Dense (vector) search
Embed the query, find the nearest chunk vectors. Exact nearest-neighbor is O(N); production uses ANN (Approximate Nearest Neighbor). The dominant index is HNSW — a multi-layer proximity graph. Its query-time knob efSearch trades recall for latency: higher = better recall, slower.
Similarity metric: cosine is standard for text embeddings (dot product is equivalent for normalized vectors). Match the metric the embedding model was trained with.
top-k: how many chunks to feed the model. More k → higher recall but more noise, cost, and "lost in the middle." There's no universal k — tune it. Anthropic found k=20 best when paired with reranking from a large candidate pool; without a reranker, 3–8 is common.

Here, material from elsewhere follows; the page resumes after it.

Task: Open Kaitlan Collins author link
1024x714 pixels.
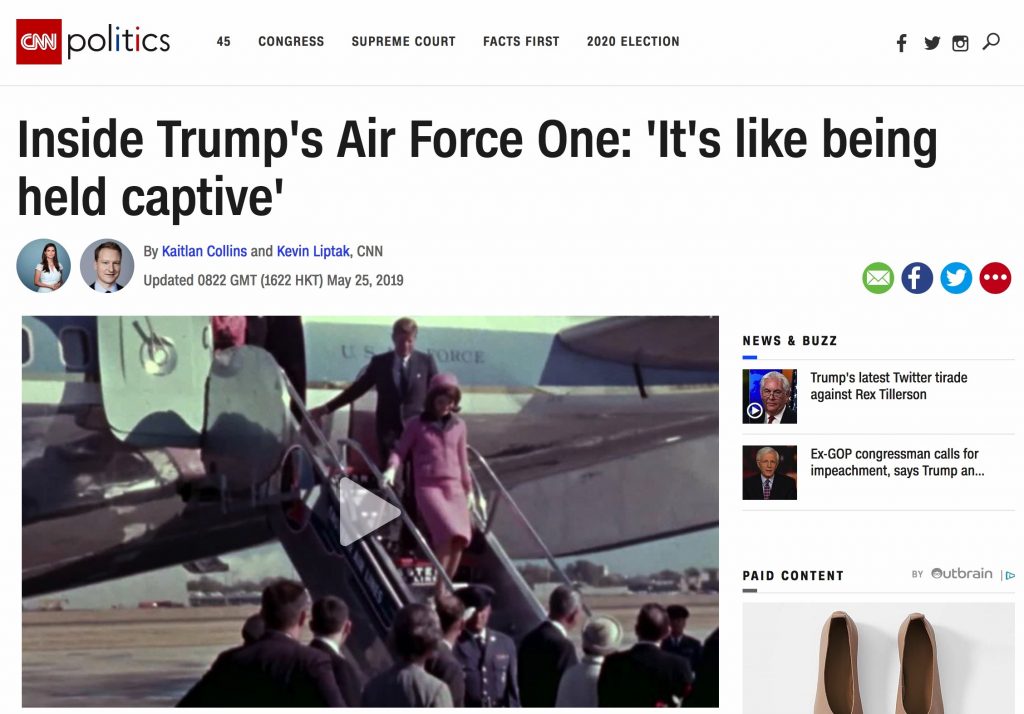Action: (204, 251)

Hybrid search is the current default
Combine dense embeddings with BM25 (lexical/keyword). BM25 nails the exact matches embeddings miss — error codes ("TS-999"), SKUs, names, rare jargon — while dense handles paraphrase and concepts. Pure vector search is dated; hybrid is the baseline.
Fuse the two ranked lists with Reciprocal Rank Fusion (RRF): combine by rank, not raw score, because BM25 and cosine scores aren't comparable. score(d) = Σ 1/(k + rank_i(d)), k≈60.

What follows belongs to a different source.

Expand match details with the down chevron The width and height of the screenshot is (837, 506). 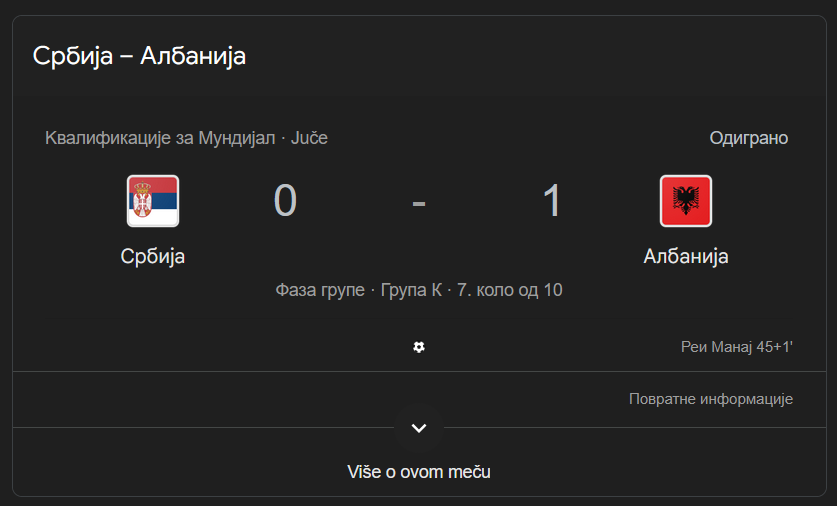(419, 428)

The #1 hybrid bug: fusing two top-10 lists — over a large corpus their intersection is often empty. Fetch 50–200 candidates per retriever, fuse, then truncate. Give sparse more candidates for jargon-heavy corpora.
Reranking — now a default, not optional
Retrieve a large candidate set cheaply (bi-encoder + BM25), then a cross-encoder jointly encodes each (query, chunk) pair for a precise relevance score and keeps the top few. Anthropic's recipe: retrieve ~150 → rerank → keep 20. Cross-encoders are far more accurate but too slow to run over the whole corpus — that's why the two-stage architecture exists. Models: Cohere rerank-v3.5, bge-reranker-v2-m3 (open), Voyage/Jina rerankers. Adds ~100–300 ms; typically +10–25% precision and fewer hallucinations.